If the heat dissipation from the high heat conducting layer 50 alone is sufficient to achieve the intended heat dissipation, the core 51 need not be of the dual structure described above. Instead, the core 51 may adopt a single-layer structure made of Ni or a Ni alloy. On the other hand, the core 51 may be adapted to consist of three or more layers as shown in FIG. 10. In this multi-layered case, the core 51 has a four-layer structure consisting of the Ni-based outermost layer 52 which is lined with an intermediate high heat conducting layer 61 typically made of a Cu-base material. The intermediate high heat conducting layer 61 is in turn lined with an intermediate Ni-base layer 62. Finally, an internal high heat conducting layer 53 located the most inwardly.

If the firing portion 31 shown in FIGS. 1A and 1B or the opposing firing portion 32 is to be made of an Ir alloy, the alloy may be selected from among the following.

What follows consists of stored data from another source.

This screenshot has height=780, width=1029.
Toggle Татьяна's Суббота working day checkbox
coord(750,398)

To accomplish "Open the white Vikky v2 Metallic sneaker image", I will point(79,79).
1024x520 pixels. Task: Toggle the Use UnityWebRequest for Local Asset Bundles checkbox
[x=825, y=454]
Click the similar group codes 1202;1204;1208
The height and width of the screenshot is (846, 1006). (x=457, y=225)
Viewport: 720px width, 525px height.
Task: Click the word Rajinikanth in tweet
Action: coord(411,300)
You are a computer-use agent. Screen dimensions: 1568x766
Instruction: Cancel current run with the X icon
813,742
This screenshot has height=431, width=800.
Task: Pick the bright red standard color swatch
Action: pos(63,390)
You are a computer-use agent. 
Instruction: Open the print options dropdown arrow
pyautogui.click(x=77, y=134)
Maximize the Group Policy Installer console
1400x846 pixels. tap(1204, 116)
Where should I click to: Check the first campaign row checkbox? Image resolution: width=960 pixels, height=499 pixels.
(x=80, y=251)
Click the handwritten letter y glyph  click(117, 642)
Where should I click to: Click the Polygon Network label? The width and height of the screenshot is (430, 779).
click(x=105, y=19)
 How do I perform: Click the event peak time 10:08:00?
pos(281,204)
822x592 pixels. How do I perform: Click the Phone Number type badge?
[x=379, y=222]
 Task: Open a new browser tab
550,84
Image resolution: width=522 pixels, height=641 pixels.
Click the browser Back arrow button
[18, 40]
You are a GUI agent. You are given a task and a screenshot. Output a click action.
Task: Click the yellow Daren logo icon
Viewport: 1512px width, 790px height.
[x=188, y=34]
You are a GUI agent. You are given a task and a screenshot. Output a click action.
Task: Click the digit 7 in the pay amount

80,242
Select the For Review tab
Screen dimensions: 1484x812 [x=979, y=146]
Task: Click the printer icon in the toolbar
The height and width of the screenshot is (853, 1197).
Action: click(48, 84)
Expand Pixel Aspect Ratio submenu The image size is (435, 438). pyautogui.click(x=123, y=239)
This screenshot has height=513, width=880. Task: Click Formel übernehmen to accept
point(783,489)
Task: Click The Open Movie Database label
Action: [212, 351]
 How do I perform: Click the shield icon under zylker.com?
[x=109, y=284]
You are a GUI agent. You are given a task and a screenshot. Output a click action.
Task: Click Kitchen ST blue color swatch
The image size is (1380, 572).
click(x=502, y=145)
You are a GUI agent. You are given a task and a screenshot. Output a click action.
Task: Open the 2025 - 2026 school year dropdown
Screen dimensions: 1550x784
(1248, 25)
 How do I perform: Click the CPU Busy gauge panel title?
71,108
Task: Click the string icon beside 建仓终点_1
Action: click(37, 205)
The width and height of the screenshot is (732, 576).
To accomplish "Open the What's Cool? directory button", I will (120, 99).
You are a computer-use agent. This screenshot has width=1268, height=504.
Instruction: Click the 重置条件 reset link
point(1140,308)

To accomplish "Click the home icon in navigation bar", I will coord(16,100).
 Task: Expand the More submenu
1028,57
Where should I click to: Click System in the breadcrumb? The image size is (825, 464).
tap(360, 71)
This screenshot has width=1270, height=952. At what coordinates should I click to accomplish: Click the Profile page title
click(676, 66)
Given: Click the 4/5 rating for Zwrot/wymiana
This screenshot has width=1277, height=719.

(1) An alloy that is based on Ir and which contains 3 to 50 wt % (exclusive 50 wt %) of Rh. Use of this alloy is effective in suppressing the consumption of the firing portions due to the oxidation and evaporation of the Ir component at elevated temperatures. As a result, a highly durable spark plug is realized.

If the Rh content of this alloy is less than 3 wt %, Rh becomes less effective in suppressing the oxidation and evaporation of Ir, and the firing portions will be consumed at an accelerated rate to eventually reduce the durability of the spark plug. On the other hand, if the Rh content is 50 wt % or more, the melting point of the alloy will decrease, again reducing the durability of the spark plug. In view of these facts, it is recommended that the Rh content be within the stated range, preferably 7 to 30 wt %, more preferably 15 to 25 wt %, and most preferably 18 to 22 wt %.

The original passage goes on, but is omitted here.